Paul Revere & the Raiders was a Sixties rock band from the Great Northwest that put fifteen records in the top forty from 1961 to 1971, as well as having their own television show for a time.
The group was formed in Boise, Idaho in 1959 as the Downbeats by keyboard player Paul Revere. Revere -- his real name -- had been born in Boise in 1942 (or possibly in Harvard, Nebraska, in 1938, according to at least one osurce). Along with sax player/vocalist Mark Lindsay (who was born in Cambridge, Idaho, in 1942, or in Eugene, Oregon, according to at least one source), they recruited others and began performing at various venues. They signed a contract with Gardena Records and came up with three instrumentals. The most successful of these was Like, Long Hair which barely cracked the top forty nationally, after they had changed their name to Paul Revere & the Raiders. But they were not able to follow up with anything substantial.

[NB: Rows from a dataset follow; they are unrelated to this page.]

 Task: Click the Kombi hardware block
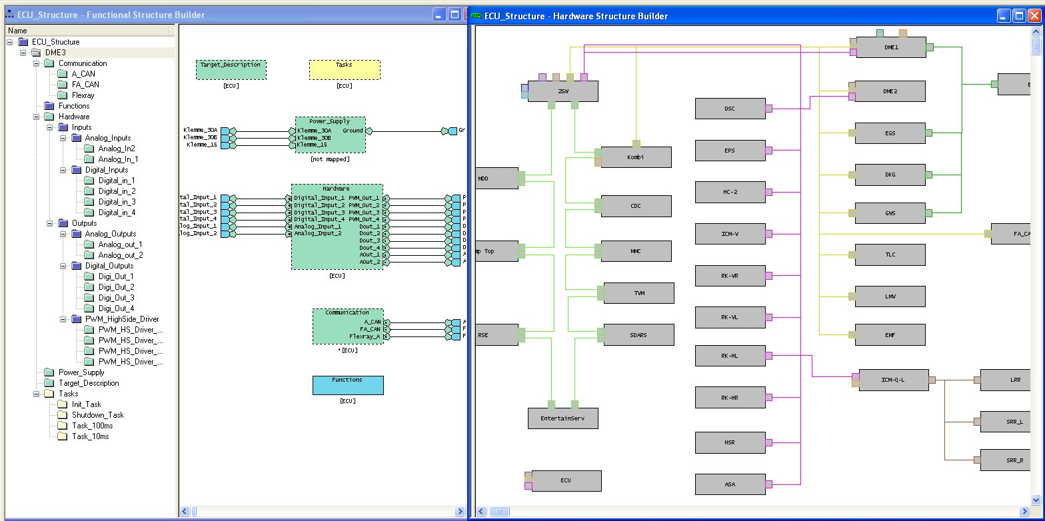(x=636, y=157)
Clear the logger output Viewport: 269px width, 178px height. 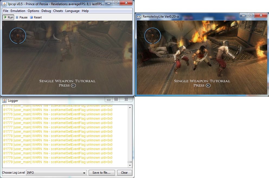click(x=124, y=173)
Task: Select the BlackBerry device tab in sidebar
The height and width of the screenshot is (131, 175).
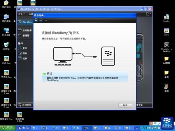Action: (x=26, y=22)
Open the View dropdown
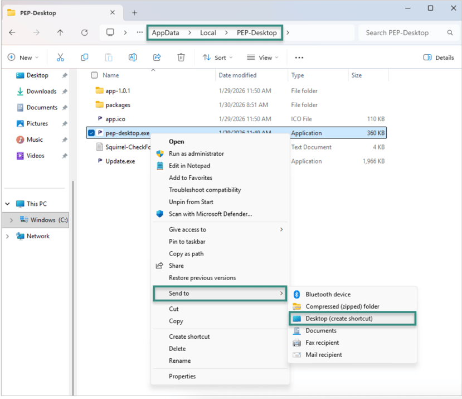The image size is (462, 399). 262,57
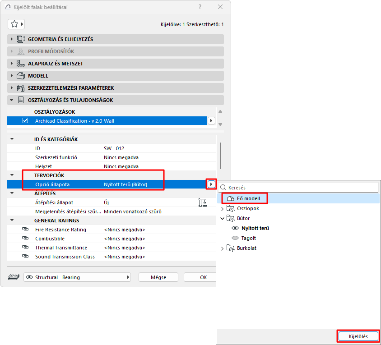
Task: Click the Modell panel box icon
Action: (x=21, y=76)
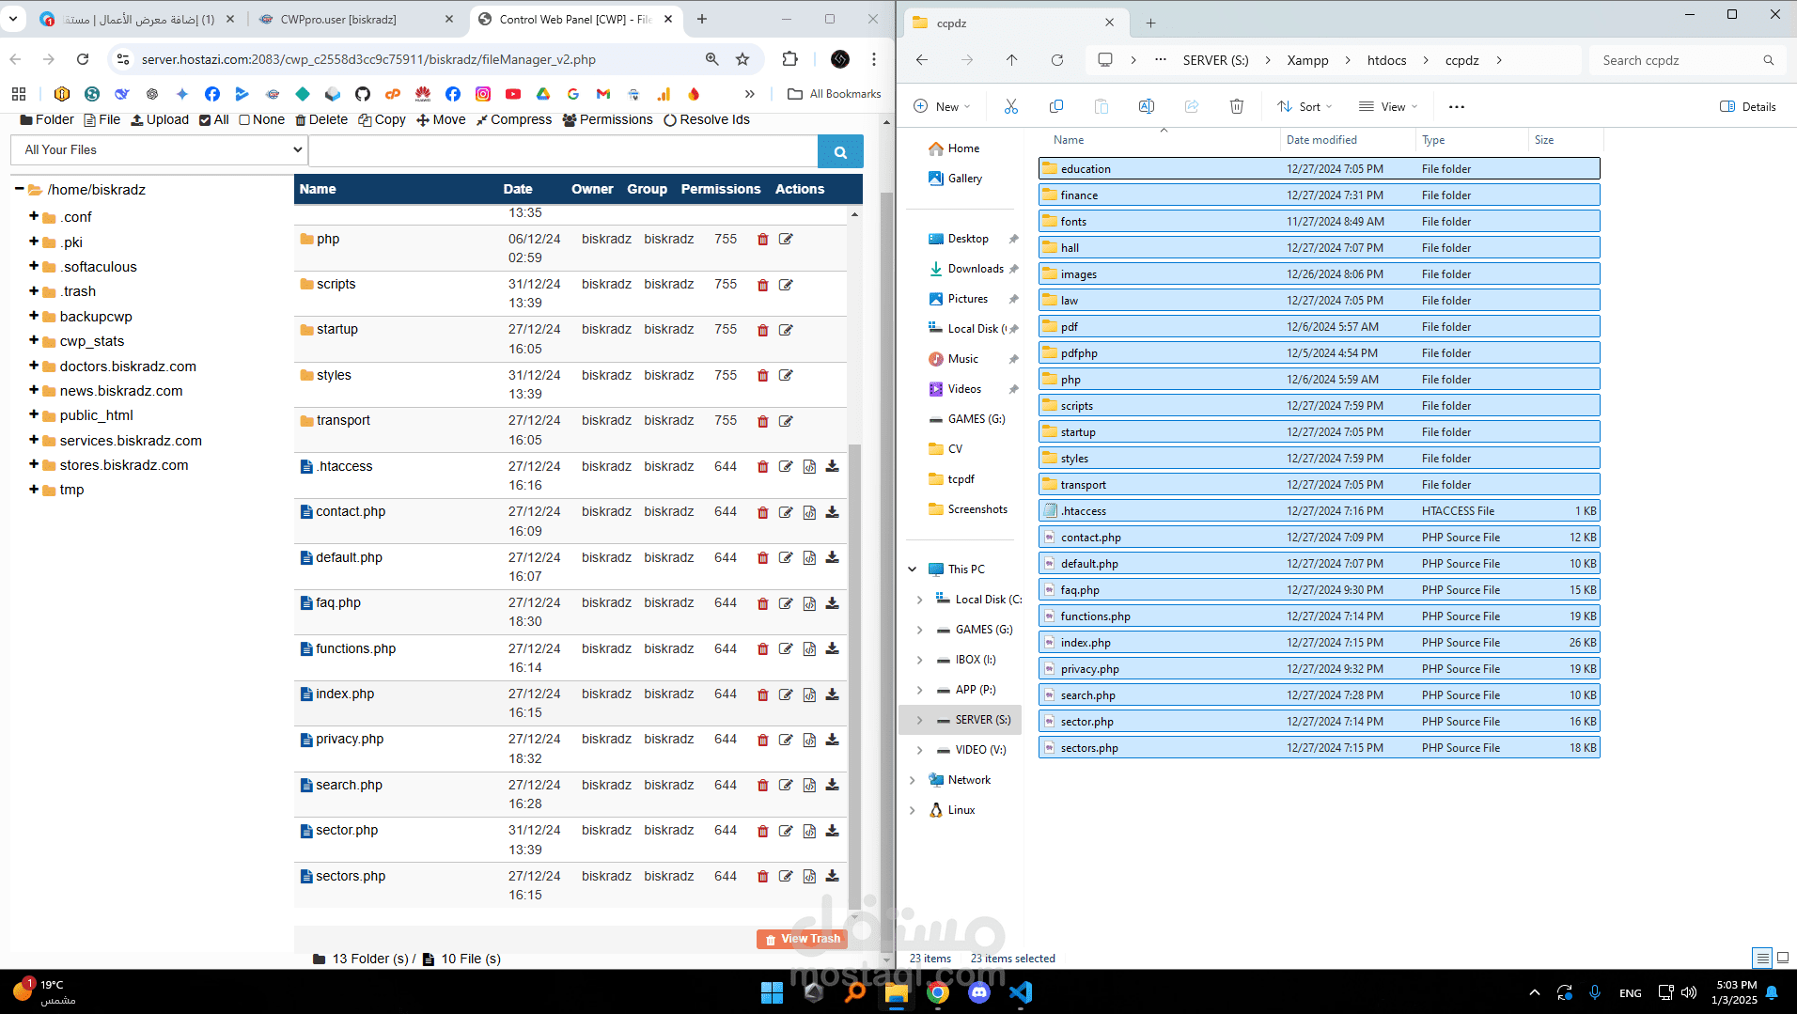Image resolution: width=1797 pixels, height=1014 pixels.
Task: Click the Compress menu item
Action: 514,119
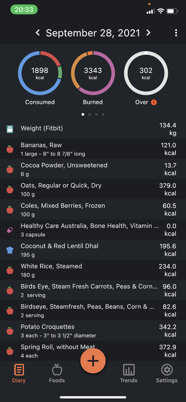This screenshot has height=402, width=186.
Task: Go to the previous day arrow
Action: click(38, 33)
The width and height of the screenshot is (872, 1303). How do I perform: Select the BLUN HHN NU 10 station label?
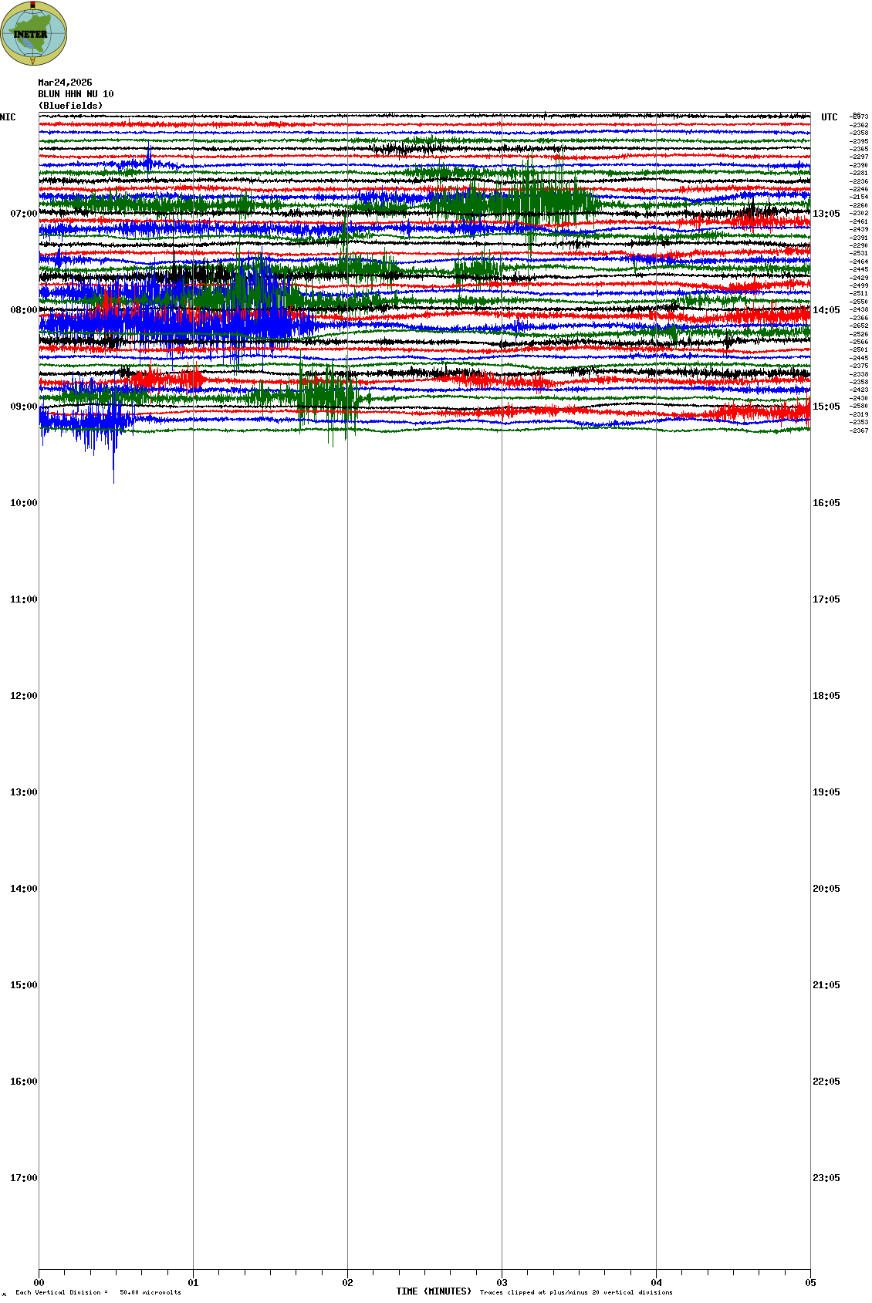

Revere and Lindsay disassociated themselves from the backing group and moved to Portland, Oregon. They recruited Drake "The Kid" Levin to play guitar, Philip "Fang" Volk for bass, and drummer Mike "Smitty" Smith. This group recorded a version of Louie Louie under the direction of DJ Roger Hart, but another version of the same song was recorded at almost the same time by another group form Portland, The Kingsmen. The Kingsmen's version went on to become a number two hit nationally and a rock-and-roll classic.
Paul Revere & the Raiders had a minor hit with Steppin' Out in 1965. Rock producer extraordinaire Dick Clark had plans to produce a television show to present an American version of Sixties rock that would counteract the British Invasion that was so predominant on the American music scene in the mid-60's, to be called Where The Action Is. He signed Paul Revere & the Raiders to appear on the show. They moved to Los Angeles in 1965 and began to dress in eighteenth century jackets and breeches which projected somewhat of an American Revolution image. Then came the group's first big hit, Just Like Me, in late 1965 on the Columbia label (all of their subsequent hits were released on Columbia). It was cover of a song by a group called Rick Dey and the Knights, which patterned itself after British Invasion group The Kinks, and went to number 11 for the Raiders.
As 1966 got under way, it was shaping up as a very good year from Paul Revere & the Raiders. They recorded two songs written by Barry Mann and Cynthia Weil, Kicks and Hungry, and both went top ten. The televison exposure helped, as Lindsay was presented as the frontman and lead singer for the group. Band members took to writing songs and producer Bruce Melcher -- the son of actress Doris Day -- was brought in to help. Lindsay and Melcher wrote two more songs that became big hits, The Great Airplane Strike and Good Thing, the latter another top ten entry. The hits kept coming in 1967 with Ups And Downs, I Had A Dream, and Him Or Me - What's It Gonna Be?, as well as some successful albums for the group that same year such as Just Like Us!, Midnight Ride, and The Spirit Of '67.
The music scene was changing in the late 60's. Paul Revere & the Raiders owed a lot of their success to their commercial appeal, but they tried to go along with the move toward progressive rock. In 1968 they had their own television show Happening '68. Recordings such as Too Much Talk, Mr. Sun, Mr. Moon and Let Me all made the top twenty but the appeal of the group was beginning to diminish somewhat. They shortened theri name to simply Raiders recorded a song by John D. Loudermilk titled Indian Reservation (The Lament Of The Cherokee Reservation Indian) which gave them their only number one hit, but ironically it did not come until after the Sixites had ended, in 1971. They followed with their final top forty entry later that year, Birds Of A Feather.
Paul Revere & theRaiders had a good run, and the group experienced numerous personnel changes over the years. The original backing musicians formed a group called Brotherhood in 1967. They were replaced by Freddy Weller on guitar, Charlie Coe on bass, and Joe Correro, Jr. on drums. Mark Lindsay recorded as a solo act in 1970, his most notable hit being the top ten Arizona, as well as a few others such as Silver Bird and You'Ve Got A Friend. Lindsay fit the mold of a Sixties teen idol quite well, but its day was gone by this time.
Paul Revere & the Raiders were a fine, entertaining 1960's rock band. Throughout their run Paul Revere and Mark Lindsay worked hard and saw the group through everything. The two ocntinued on the oldies circuit for many years, picking up various band members along the way. Lindsay at times has performed as a country act. The hit songs of Paul Revere & the Raiders were compiled on an album titled Kicks by Edsel in the United Kingdom, in 1983. The group never really entirely broke up, although it has undergone many personnel changes, and is still performing as this is written in 2011, often in Branson, Missouri or on tour.
Paul Revere & the Raiders are remembered for their many hits, particularly their four top ten hits from the Sixties Kicks, Hungry, Good Thing and Him Or Me - What's It Gonna Be?, as well as their sole number one Indian Reservation (The Lament Of The Cherokee Reservation Indian), from 1971.